Dès qu’il met le pied dans le train qui l’emmène au camp militaire, Nick subit les cris et les insultes. Ils doivent rentrer dans le rang, souffrir en silence et ne surtout pas montrer des signes de faiblesses. Le discours inaugural donne le ton : être homosexuel est tout bonnement interdit, et passible de punition. Laquelle ? Nous le saurons très vite, quand deux recrues sont dénoncées, frappées, humiliées et ensuite emmenées dans l'énigmatique quartier 22, une cellule psychologique pour recrue déviante. L'enrôlement est puissant : il est interdit d’émettre une opinion sur les méthodes utilisées, de faire preuve d’empathie auprès des noirs (“die swart gevaar” en afrikaans : le danger noir) et des communistes.
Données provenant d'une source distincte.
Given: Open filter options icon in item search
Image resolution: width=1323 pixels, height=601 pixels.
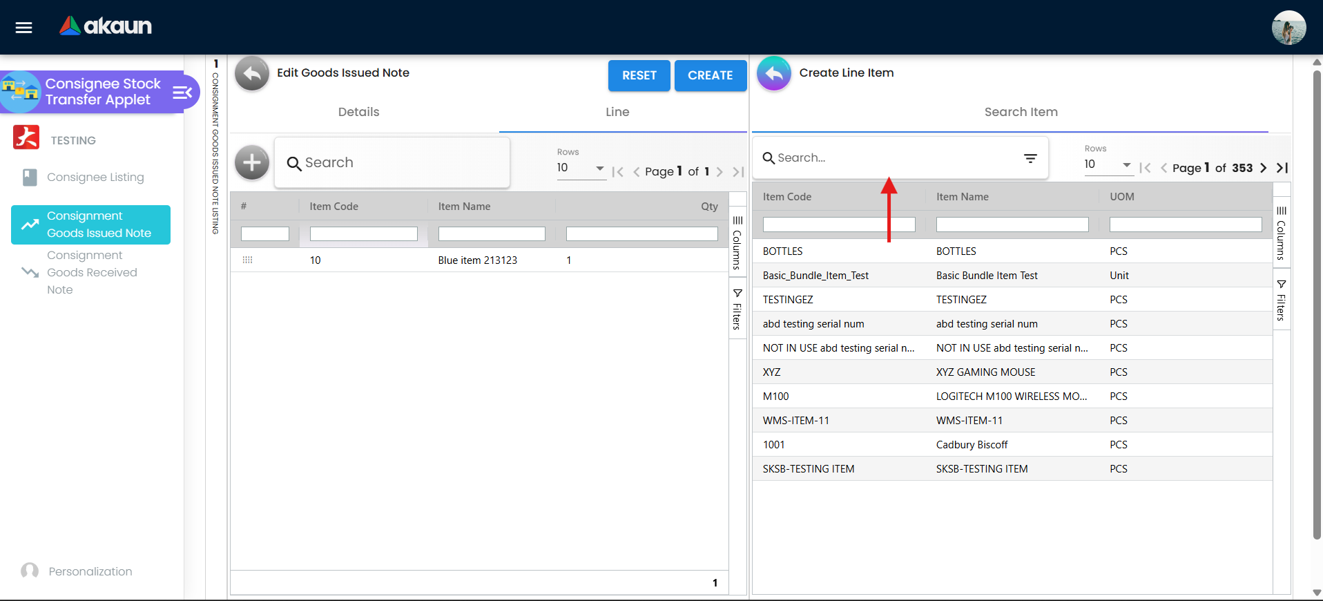Looking at the screenshot, I should 1030,158.
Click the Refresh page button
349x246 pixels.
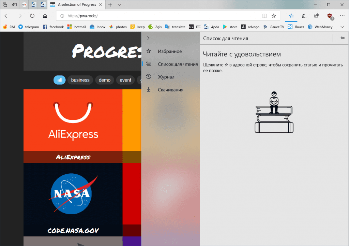[x=32, y=16]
On leur demande de ne plus réfléchir et de devenir des machines de guerre. Le film fait une critique virulente de ce régime politique. Dans un effet de foule, de “boys club” blanc, les jeunes hommes, pas encore cadets, ont déjà imprimé le racisme et s’en prennent à un homme noir qui a le malheur d’attendre son train sur le quai. Sa sidération devient la nôtre, devant cette violence qui s’inscrit dans un système de ségrégation parfaitement conscient. L’homophobie est tout aussi systémique et découle des rôles genrés imprégnés de la guerre. Les hommes sont censés être forts pour protéger leur pays, leurs femmes et leurs enfants du danger. Moffie évite l’écueil de la comparaison entre racisme et homophobie, au contraire, le film explore le fait qu’un système oppressif en alimente un autre, et montre qu’il est nécessaire d’être inclusif dans les luttes.
Copyright Outplay |
Dans cette violence, Oliver Hermanus arrive cependant à filmer des moments de tendresse suspendue, comme ce baiser volé entre Nick et Dylan (Ryan de Villiers) ou une étreinte pour se réchauffer sous la pluie dans une tranchée. Ces moments forment une bulle de douceur, en opposition avec ce qui les entoure. Moffie est d’ailleurs esthétiquement magnifique, une dichotomie s’installe entre les images et les actions. La lumière dorée du couché de soleil vient illuminer les visages exténués des cadets, en proie aux tourments et à la fatigue du corps. Le cinéaste tient cet équilibre entre ombre et lumière, beauté et ténèbres jusqu’aux derniers instants.